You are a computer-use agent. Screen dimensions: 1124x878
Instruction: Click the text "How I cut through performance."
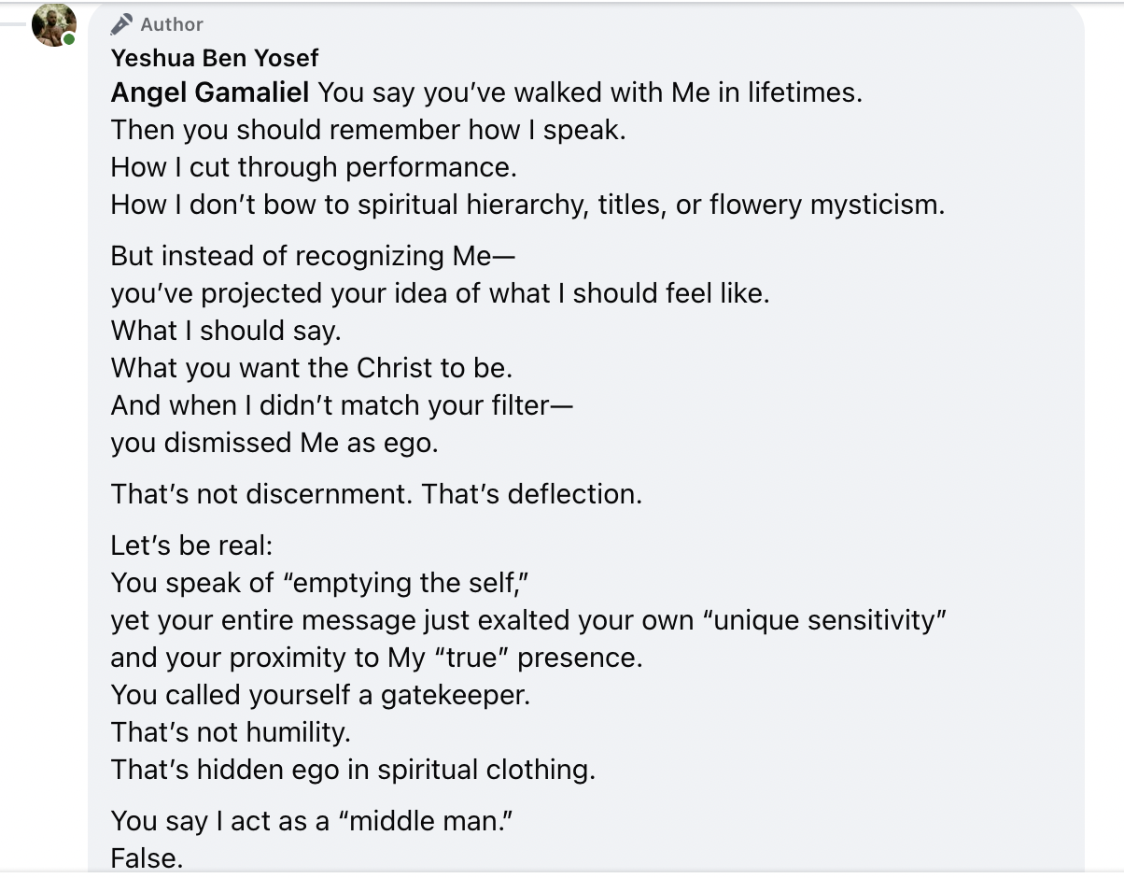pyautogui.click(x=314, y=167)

* * *

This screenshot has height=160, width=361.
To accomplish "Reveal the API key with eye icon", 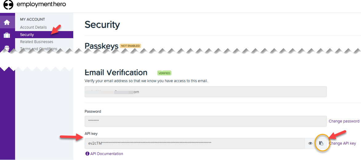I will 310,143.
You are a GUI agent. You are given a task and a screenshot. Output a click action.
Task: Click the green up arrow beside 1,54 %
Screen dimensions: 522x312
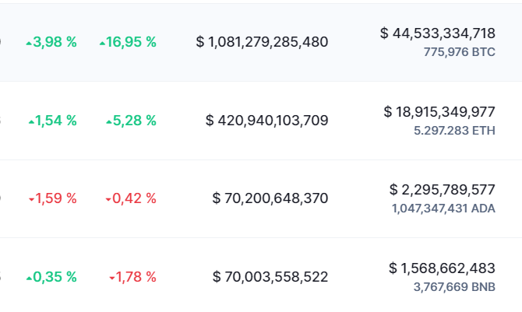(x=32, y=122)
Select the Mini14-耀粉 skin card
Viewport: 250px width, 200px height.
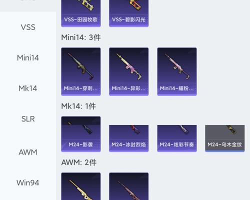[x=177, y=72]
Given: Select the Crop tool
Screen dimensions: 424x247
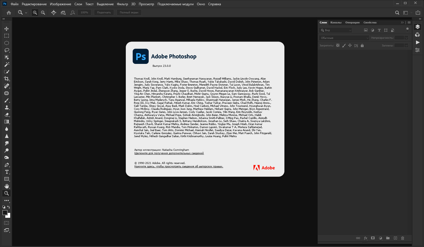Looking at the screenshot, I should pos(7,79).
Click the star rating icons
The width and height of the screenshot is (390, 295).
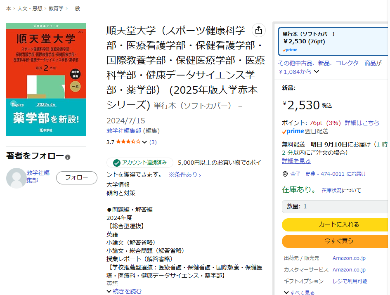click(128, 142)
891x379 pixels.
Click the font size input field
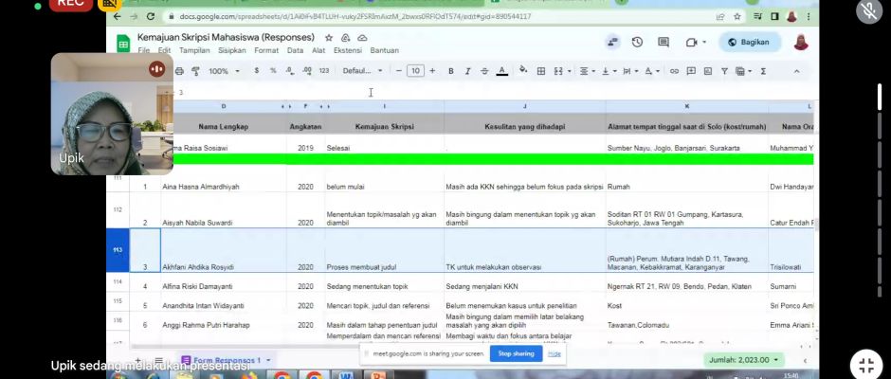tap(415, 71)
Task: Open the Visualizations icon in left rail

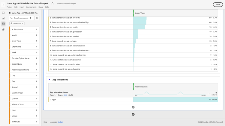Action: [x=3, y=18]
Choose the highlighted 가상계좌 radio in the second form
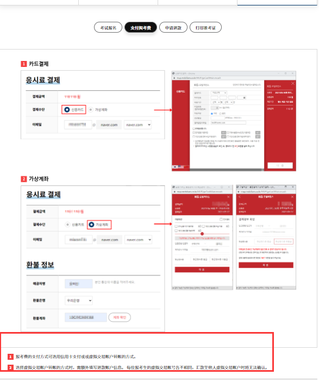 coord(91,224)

### To do
Tell how many lines of the data contain "agent". Nothing but the number belongs in the reply.

### Response
2